Dozens of top Chinese state-owned enterprises' bosses probed

Dozens of top Chinese state-owned enterprises' bosses probed

More than 100 senior executives at State-owned enterprises have been investigated over corruption allegations since the start of last year, with graft-busters continuing to focus on the energy industry.

Nearly half of the 115 accused worked in the fields of energy, engineering, manufacturing and construction.

The others were employed in industries including telecommunication, transportation, finance, the media, mining, publishing, liquor and tobacco.

These are the findings of a survey published on Saturday by the Central Commission for Discipline Inspection, the country's top anti-graft body.

More than half of the 115 were heads of SOEs, with one of the biggest "catches" being Wang Tianpu, president of China Petroleum & Chemical Corp, Asia's largest oil refiner, who was investigated on April 27.

Wang, 52, was appointed president of the company in March 2005.

The State Council handed him a major punishment in January last year because of an explosion in November 2013 in a pipeline operated by his company in Shandong province. The blast killed 62 people and caused financial losses of 750 million yuan (S$160 million).

In the latest case to be made public, Liu Fuxiang, chief executive officer of Fuxin Mining Co, one of the largest coal producers in the northeast, was investigated for alleged serious violation of Party discipline and laws.

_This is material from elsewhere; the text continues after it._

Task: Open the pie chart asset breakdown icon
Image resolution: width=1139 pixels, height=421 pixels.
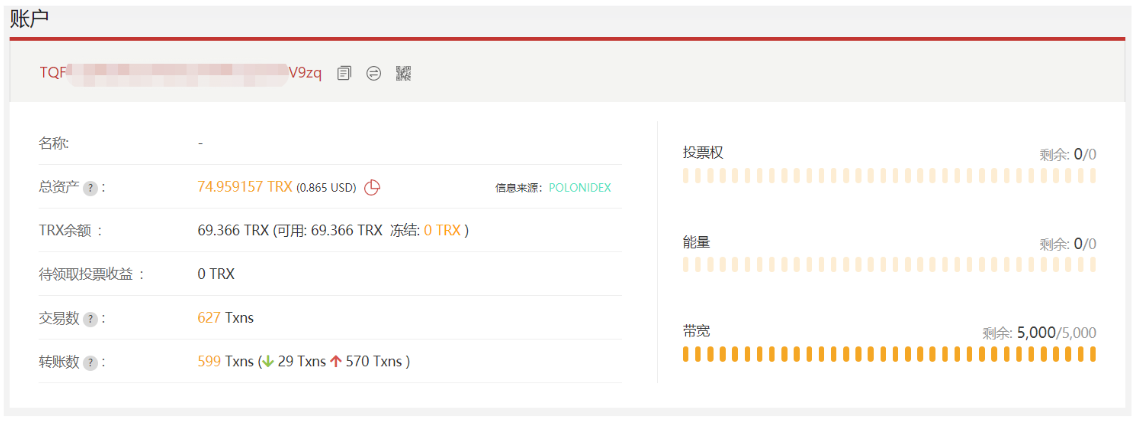Action: click(372, 187)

Liu, 60, is also a member of the Party committee of Fuxin, Liaoning province.

In November, 26 workers were killed and 52 others injured when a fire broke out at the company's Hengda coal mine after a mild earthquake jolted the region.

This year, the disciplinary commission has stepped up efforts to root out corruption by - among other things - increasing inspections at major SOEs.

Twenty-six SOEs were placed under investigation and 19 top managers held during the commission's first disciplinary inspection tour from late February to the end of April.

Thirteen teams were sent to major corporations, with each team reviewing two companies. These included China National Petroleum Corp, China National Offshore Oil Corp, China Huaneng Group, State Grid Corp of China and China Mobile Communications Corp.

The number of enterprises under scrutiny was almost double that of previous inspections.

The central government has also targeted Chinese who have fled the country and are wanted on corruption charges.

Most of those targeted in this campaign, dubbed Sky Net and launched in March, are senior executives of SOEs.

The handful of economic fugitives who have returned to China include An Huimin, former general manager of a State-owned trading company in Tianjin, was brought back to Beijing on March 28 after three months on the run in Laos.